と言うのも、リニアコライダーの実験施設は、強固な岩盤を持つ地形に、延長30km〜50kmの半円注のトンネルを掘り、高い所では約40m程の桁外れて巨大な地下実験施設である。内部設備としては、加速器のほかに1500d級の粒子測定器が2基備え付けられるとのことだ。その施設の建設地として、今注目を集めているのである。

岩手県の中央部を南北に連なる北上山地、他には九州の脊振山系も候補地の一つ。
日本ではその2箇所が、花崗岩帯の広がる好条件を有する好適地であると、研究者や関係者から注目されている。
日本以外では米国や欧州の4・5箇所が候補地として挙げられているようだが、アメリカは素粒子宇宙という基礎科学研究に力点を置かなくなってきていると目され、ヨーロッパは既に大型ハドロン衝突型加速器(LHC)という現時点では世界最大の円形加速器(ILC)が既にある。勿論経済的理由もあってかあまり乗り気ではないとの見方があるようだ。

そもそも、リニアコライダー計画による実験施設とはどんな施設なのか。
よくその施設の説明文は、電子と陽電子を、光に近い高速で衝突させ、宇宙誕生の瞬間(ビックバン)を再現し、宇宙の謎を解き明かしたいとのうたい文句が目に付く。

嘗て、古くから信じられていた地動説や天動説はガリレオの唱えた相対性原理によるものだが、その理論を、光の速度に係わる疑問から、1905年に「光速度不変の原理」を導き出した相対性理論が、アインシュタインによって提唱されて以来約100年が経つ。
しかしながら宇宙の謎は未だに解明されている訳ではない。

その謎を解明する上でも、宇宙の始まりと仮想されるビックバンを再現したいと、粒子力学に係わる科学者誰もが、実験施設の建設を待ち望んでおり、垂涎の的となっている。
もっとも、注目しているのは科学者だけではない。
例えば仮に、延長30km、高さ40m、底辺部80mのトンネル型の半円注の体積は、約7540万立方メートルだが、その岩石や土砂を掘り起こす作業、その現場に向かう為の取り付け道路や橋脚、当然研究施設や宿泊施設などの箱物も必要となり、その建設にかかる費用はおよそ8000億円から1兆円ほど必要ではないかと云われている。

その内の半分が当事国の負担と云われており、建設に係わる業者や関係者は勿論だが、それにより雇用の創出も生まれる。
更に完成後は、世界各国から優秀な研究者や関係者が2千名以上集まるのではないかとの試算もあり、それらの経済効果はそれ以前の3倍以上に上るのではないかと試算されている。
その為、3・11東日本大震災の復興にも大いに貢献出来るのではないかと思われている。
しかしながら、果たして、この美辞麗句や甘言を100%鵜呑みにして良いものだろうか。

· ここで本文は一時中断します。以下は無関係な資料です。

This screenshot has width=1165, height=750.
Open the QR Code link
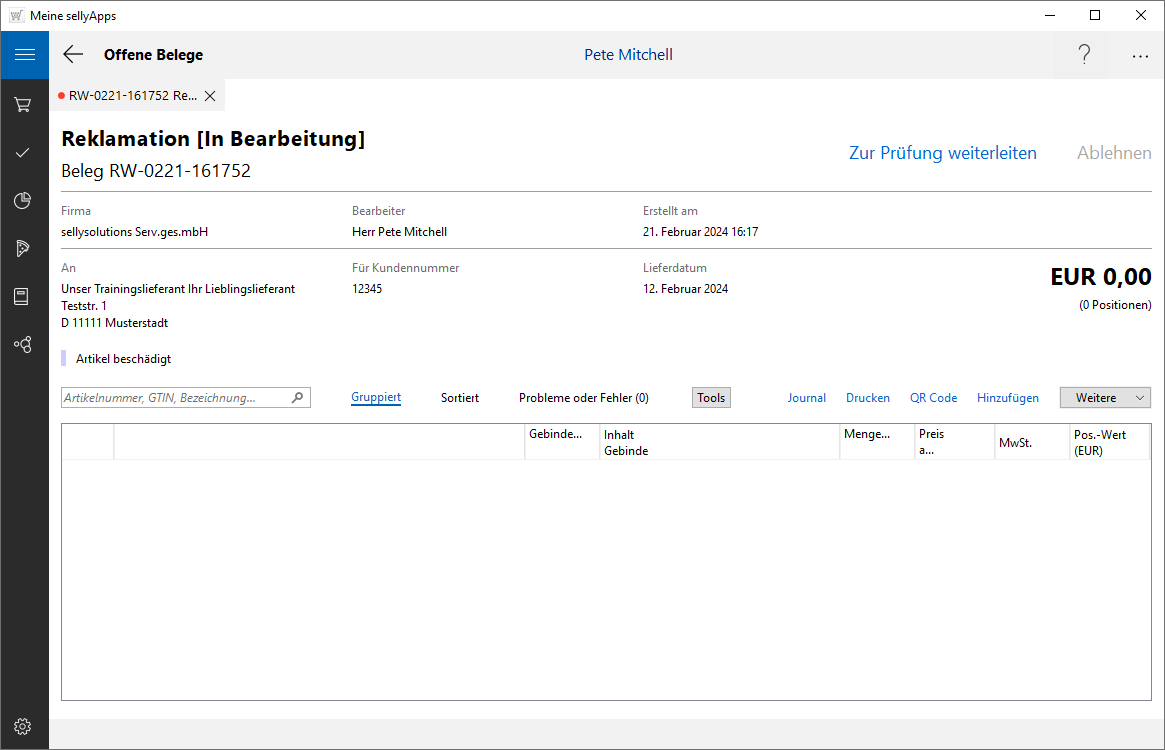pos(933,398)
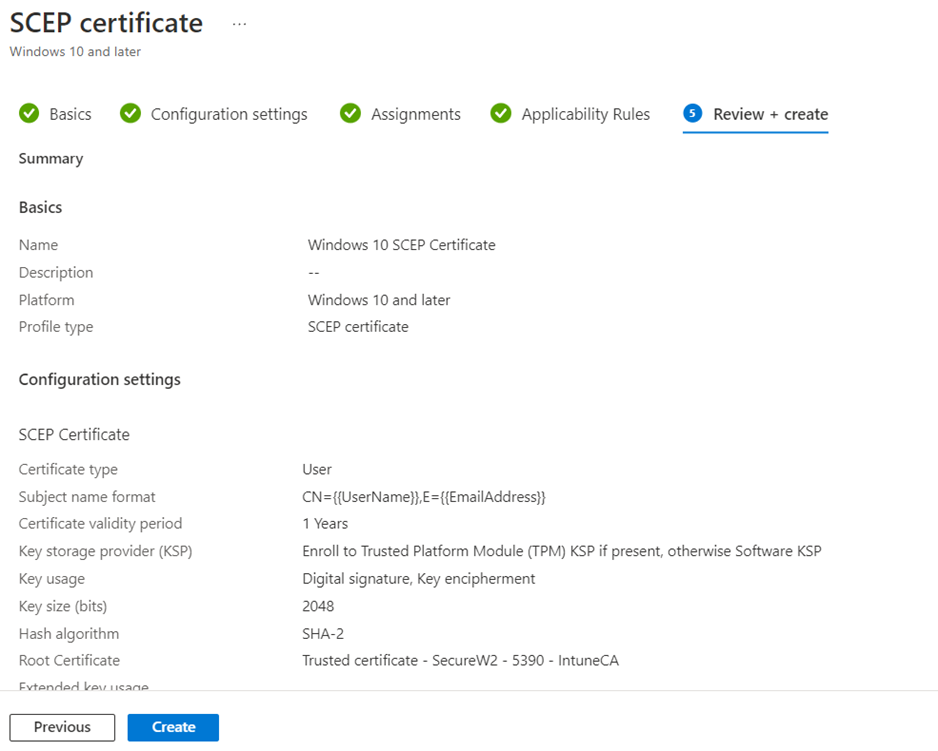Switch to Configuration settings wizard tab
938x751 pixels.
tap(229, 114)
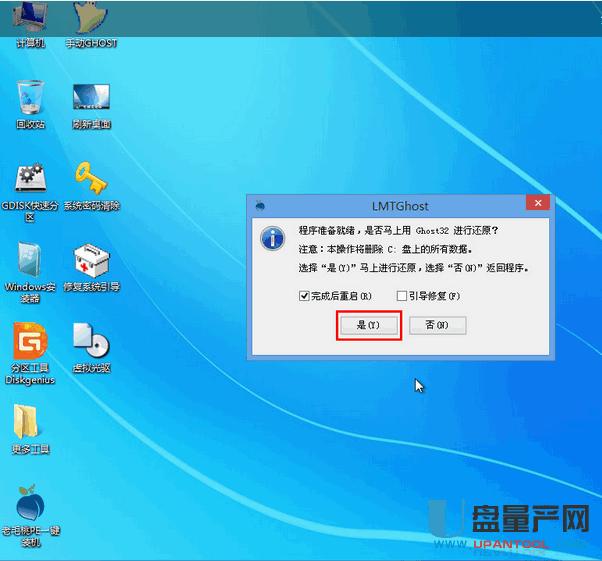602x561 pixels.
Task: Click the 刷新桌面 desktop icon
Action: pos(90,99)
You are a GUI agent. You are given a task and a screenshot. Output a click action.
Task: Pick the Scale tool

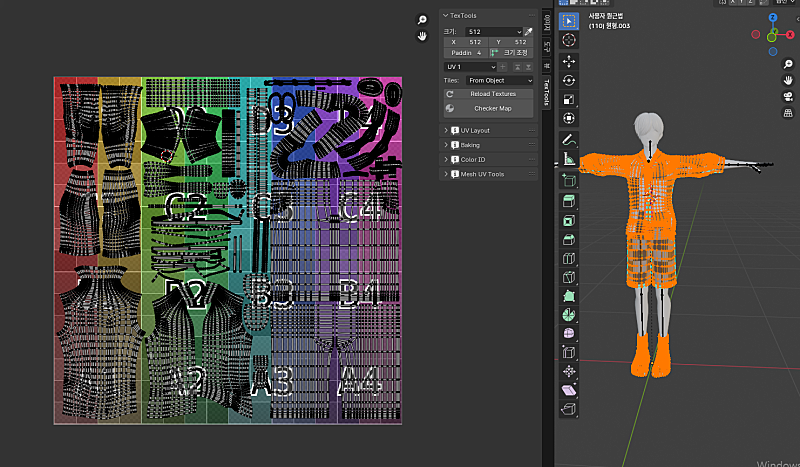(x=569, y=99)
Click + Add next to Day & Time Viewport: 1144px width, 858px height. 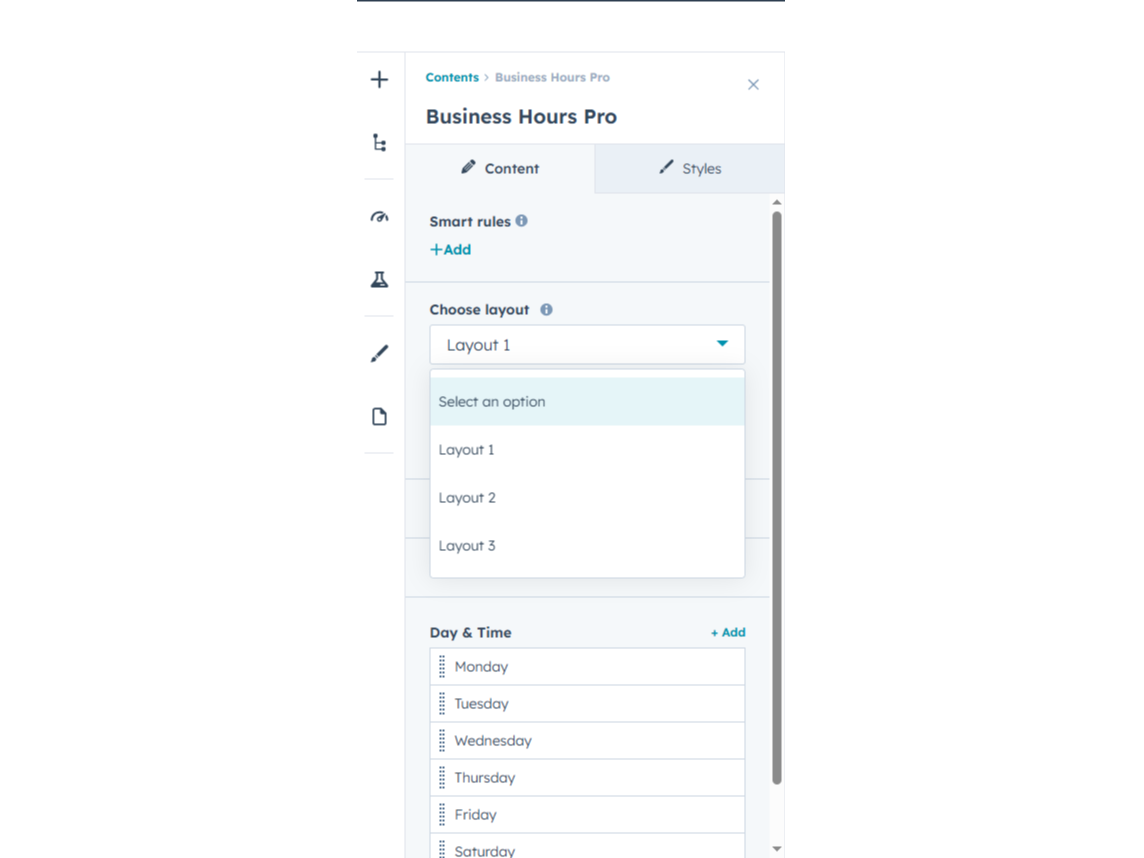click(728, 632)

総工費8千億円以上にも及ぶとされる巨額の建設費は、工事発注にともなう関連業会への恩恵や、その後の経済効果もある程度は期待を持てるだろう。
例えば、実験による成果にともなう研究者の達成感(実際次々と新しい未知の疑問を求めて彷徨う「青い鳥」症候群)や、理論実証の喜びはまたひとしおであろうし、宇宙の神秘、謎を少しでも解き明かしたいと願うのは何も研究者ばかりではない。多くの人々もそう願っている筈であり、勿論私もそう思っている一人だが、果たして、未知の実験にともなう危険性やデメリットはないのだろうか。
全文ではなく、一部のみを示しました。